A proposed European Union ban on purchases of almost 600,000 barrels a day of Iranian crude would “likely” force refiners in the Mediterranean region to pay more for oil from other suppliers, the agency said in a report released today. Iran’s production capacity will decline by 890,000 barrels a day to less than 3 million barrels a day by 2016 if the EU also blocks sales, as it is considering, of oil-related equipment and services to the Persian state, the IEA said.
The EU added 180 Iranian officials and companies to a blacklist earlier this month to intensify pressure on Iran over its nuclear program, after the U.S. imposed stiffer penalties in November. The bloc is still discussing a possible halt to purchases of crude from Iran, the world’s third-largest oil exporter. The Gulf nation denies it is seeking technology to build nuclear weapons.
“Given already very low European crude inventories, a spate of precautionary buying and escalating tensions surrounding the Iranian issue could sustain prompt prices at levels higher than otherwise, amid the growing concerns about the euro zone and weaker global economic activity for 2012,” the IEA said.
Additional sanctions on Iran would probably result in higher prices for buyers in the Mediterranean region, as they seek replacement crude from other producers such as Saudi Arabia, Iraq, Russia, the Paris-based agency said.

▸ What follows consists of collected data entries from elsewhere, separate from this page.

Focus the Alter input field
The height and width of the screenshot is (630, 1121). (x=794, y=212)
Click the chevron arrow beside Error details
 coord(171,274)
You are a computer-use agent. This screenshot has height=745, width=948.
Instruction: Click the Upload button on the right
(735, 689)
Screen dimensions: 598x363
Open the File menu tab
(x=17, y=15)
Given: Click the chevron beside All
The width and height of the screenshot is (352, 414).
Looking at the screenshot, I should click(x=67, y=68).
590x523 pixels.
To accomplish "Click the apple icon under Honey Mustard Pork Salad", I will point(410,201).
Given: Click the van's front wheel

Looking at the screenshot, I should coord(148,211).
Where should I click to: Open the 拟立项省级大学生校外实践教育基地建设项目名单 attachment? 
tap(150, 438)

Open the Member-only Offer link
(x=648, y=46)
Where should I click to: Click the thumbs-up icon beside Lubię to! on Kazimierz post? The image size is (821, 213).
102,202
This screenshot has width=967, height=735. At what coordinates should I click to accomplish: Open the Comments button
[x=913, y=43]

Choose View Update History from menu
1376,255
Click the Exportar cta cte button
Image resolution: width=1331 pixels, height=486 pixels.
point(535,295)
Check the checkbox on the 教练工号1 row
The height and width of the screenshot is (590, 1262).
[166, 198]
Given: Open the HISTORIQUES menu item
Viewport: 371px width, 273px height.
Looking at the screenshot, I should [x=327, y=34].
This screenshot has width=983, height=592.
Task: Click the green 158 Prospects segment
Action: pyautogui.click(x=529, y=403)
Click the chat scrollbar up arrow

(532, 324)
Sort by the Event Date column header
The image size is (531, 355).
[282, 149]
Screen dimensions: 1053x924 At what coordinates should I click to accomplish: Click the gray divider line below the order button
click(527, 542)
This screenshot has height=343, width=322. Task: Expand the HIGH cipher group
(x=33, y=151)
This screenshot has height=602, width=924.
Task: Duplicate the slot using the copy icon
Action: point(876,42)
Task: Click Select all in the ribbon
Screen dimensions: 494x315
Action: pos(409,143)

“Saudi spare capacity may not be a precise match for the significant volumes of Iranian Heavy crude involved,” it said of the oil grade. Mediterranean refiners have started “to enquire about extra cargoes of Arab Light, the closest quality match for Iranian Heavy, although much of current Saudi spare capacity may instead be held in the form of less suitable Arab Medium or Arab Heavy,” it said.
Oil is Iran’s main source of income, supplying more than 50 percent of the national budget, according to International Monetary Fund figures. Iran pumped an average of 3.6 million barrels a day last month, a Bloomberg survey showed.